Third, there still exists a deep mistrust between governments of the developed and developing world on the usage of L&D funds.

Finally, the developed world is not immune to the impacts of climate change.

The latest summer saw all the major rivers across Europe and the United States dry up, leaving in its wake a dire water, energy, and food crisis.

Therefore, garnering public support within developed countries for reparations will be a challenge in and of itself.

Where Do We Go From Here?

There is a possible use case for L&D within adaptation planning for future climate change impacts. With our current modelling capacities, we know that instances of climate hazards are only going to increase in the future, and with the current rates of adaptation, we can expect even more L&D.

Communities across India have been reeling under the impacts of extreme weather events. Economic losses due to weather-based disasters are doubling every decade, highlighting the inadequacy of our adaptation efforts. All the while, the cost of adaptation continues to escalate as we fail to meet the Paris Agreement goal of keeping the global average temperature below 2°C.

The Adaptation Gap Report, released by the United Nations Environment Programme (UNEP) in 2022, suggests that the annual adaptation costs could be as high as USD 340 billion to USD 565 billion by 2030s and 2050s, respectively.

Currently, adaptation financing needs are conceived and put forth as pilot projects under the purview of State Action Plans on Climate Change (SAPCC). Implementation of even these small-scale projects is a challenge because of limited funding.

While local adaptation projects are imperative, there is a simultaneous need for a more detailed and systemic stocktake of the costs of adaptation based on the IPCC risk framework, that is, the cost to avoid future L&D.

A possible mechanism to evaluate adaptation needs and outcomes would be to quantify the difference between historical L&D due to extreme climate events and the potential L&D from future climate change impacts.

The Intergovernmental Panel for Climate Change (IPCC) has laid out a framework for risk assessments that informs us about what is at stake. The risk framework computes an index from specific climate hazard(s), the exposure of lives and livelihoods, and the inherent vulnerability of the system and presents a climate risk profile.

Risk indices can be as granular as the block level to a macro scale at the national level. At each intermediate level, a policymaker can get a picture of how at risk a geography is, and why it is at risk. From this point, the relevant stakeholders can monetise the assets at risk to arrive at potential L&D.

Furthermore, the monetised L&D would become an adaptation metric, that is, an indicator to gauge whether a system has been able to adapt or not. The losses and damages avoided indicate the efficacy of implemented adaptation actions. This allows states to concretely communicate the assets at risk to funders, providing a larger incentive to release funds towards adaptation.

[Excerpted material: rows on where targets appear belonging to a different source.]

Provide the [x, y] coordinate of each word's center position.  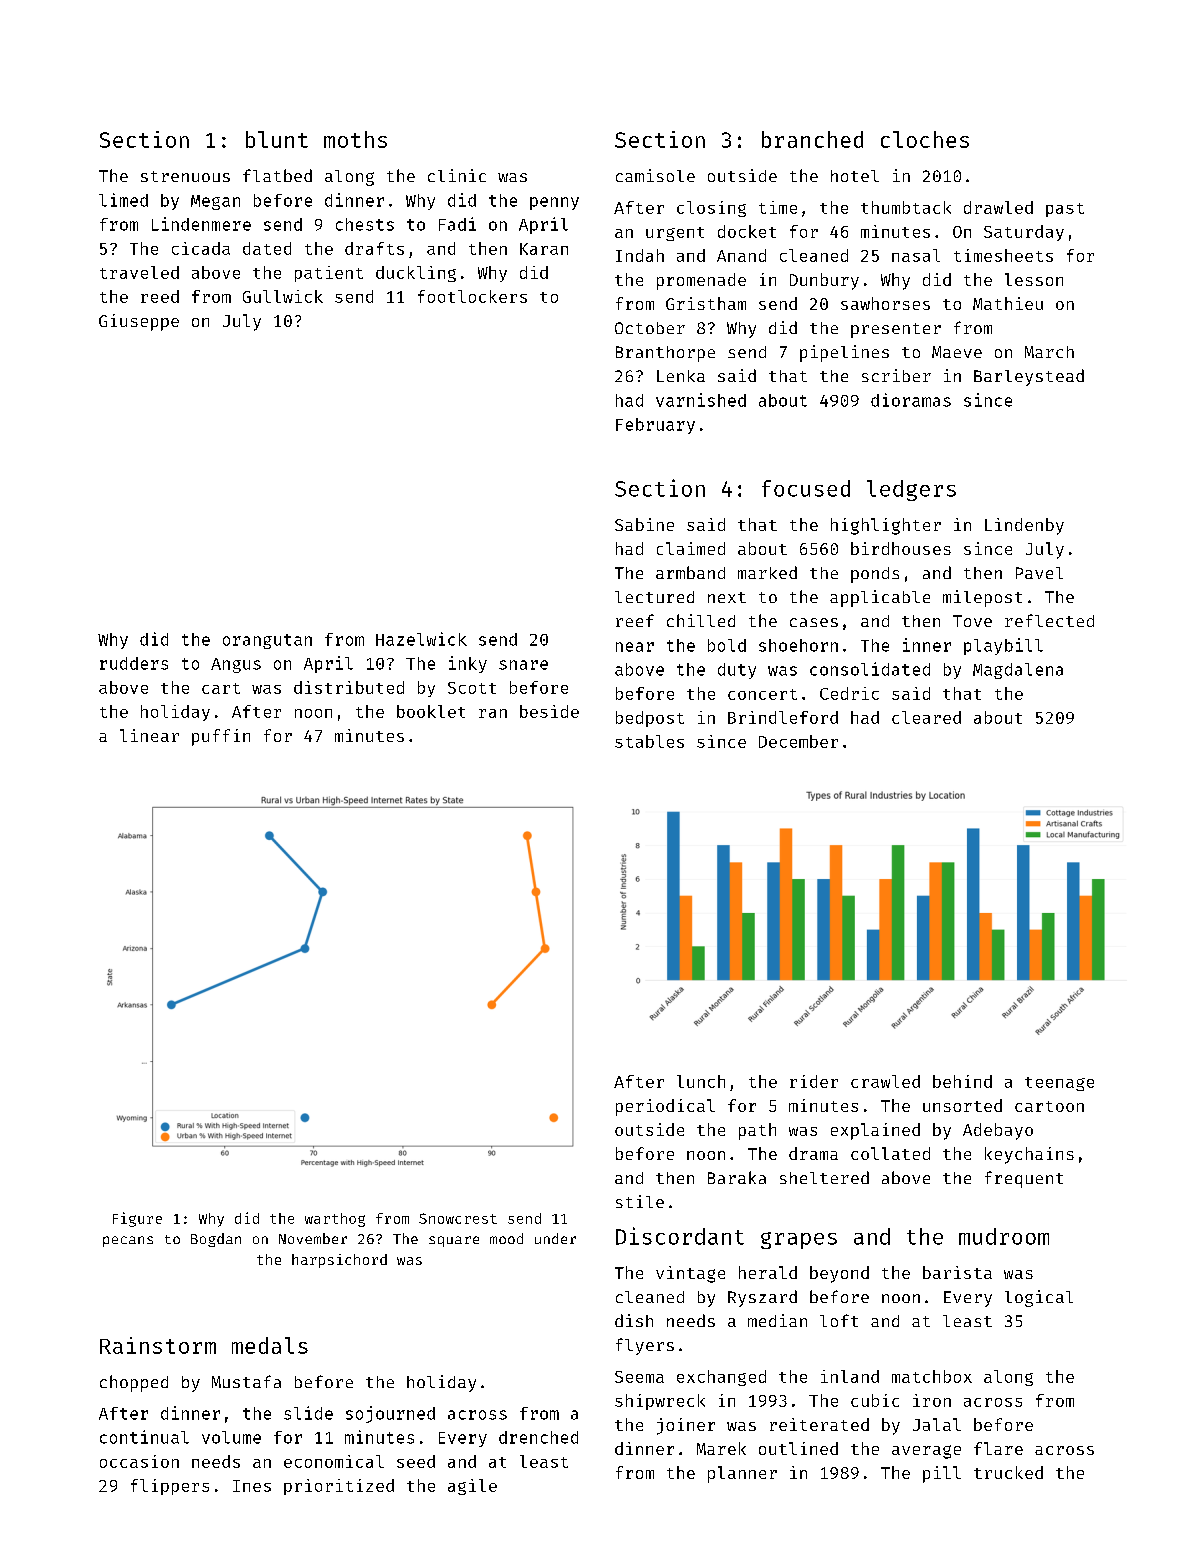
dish [634, 1320]
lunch [701, 1081]
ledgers [911, 490]
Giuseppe [139, 322]
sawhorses [885, 303]
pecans [128, 1241]
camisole [655, 175]
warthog [335, 1220]
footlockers [472, 296]
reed [160, 296]
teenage [1059, 1084]
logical [1039, 1298]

Finally, an important caveat is that the assessment of non-economic losses and damage will require a different framework altogether. One that is not polluted by placing monetary values on our shared humanity. Yet, this remains a policy blind spot.

Let us remind ourselves that the collective goal is to avoid L&D at all costs, that is, we hope that societies will be able to adapt to current and future changes in climate.

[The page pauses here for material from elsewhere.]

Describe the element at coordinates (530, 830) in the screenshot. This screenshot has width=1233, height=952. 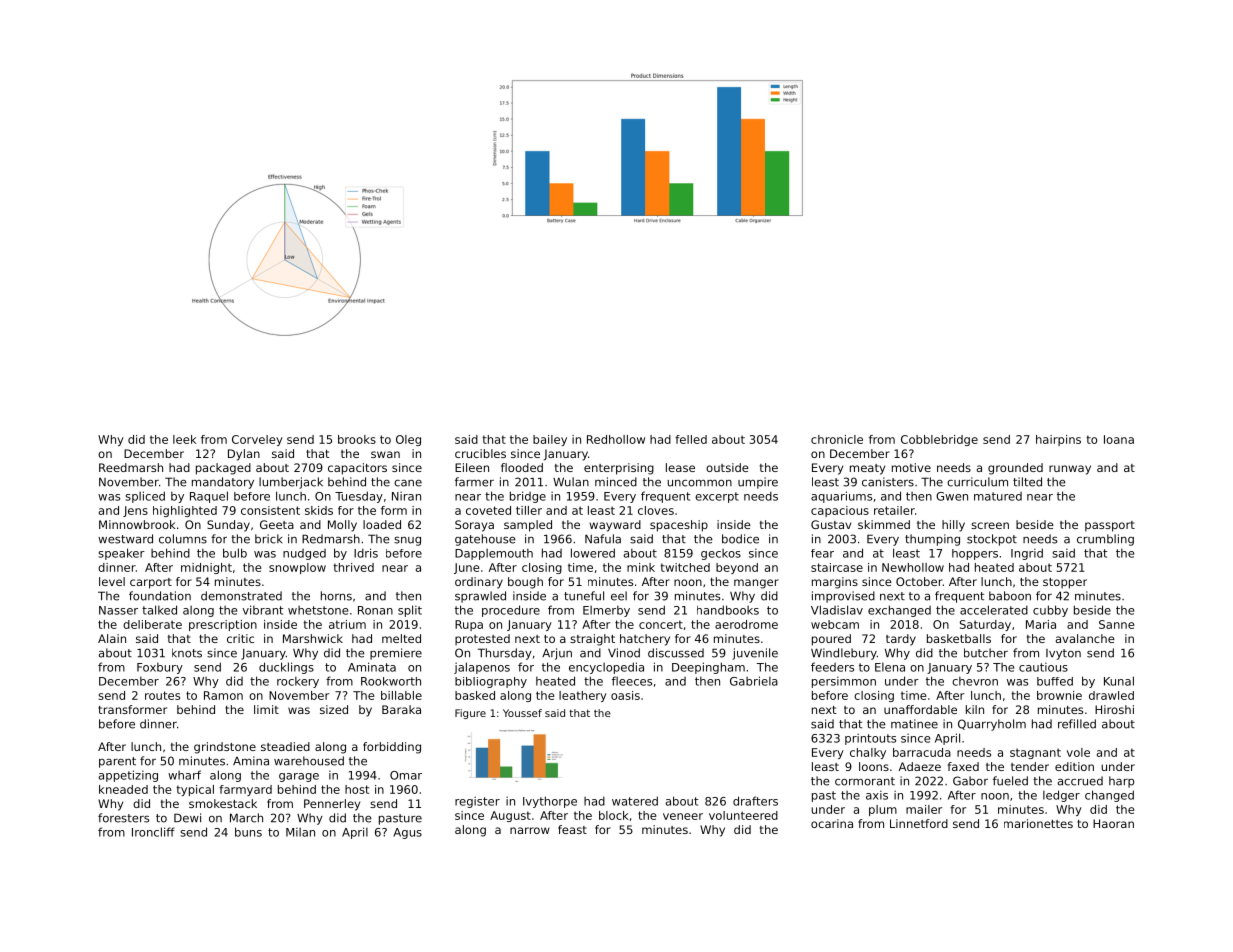
I see `narrow` at that location.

Although the fight for reparations must continue, the less contentious fight for adaptation finance and implementation is equally pivotal.

(Sahil Mathew & Tashina Madappa Cheranda in the area of climate adaptation and risk analysis at the Center for Study of Science, Technology and Policy (CSTEP), a research-based think tank.)

(This is an opinion piece and the views expressed above are the author’s own. The Quint neither endorses nor is responsible for the same.)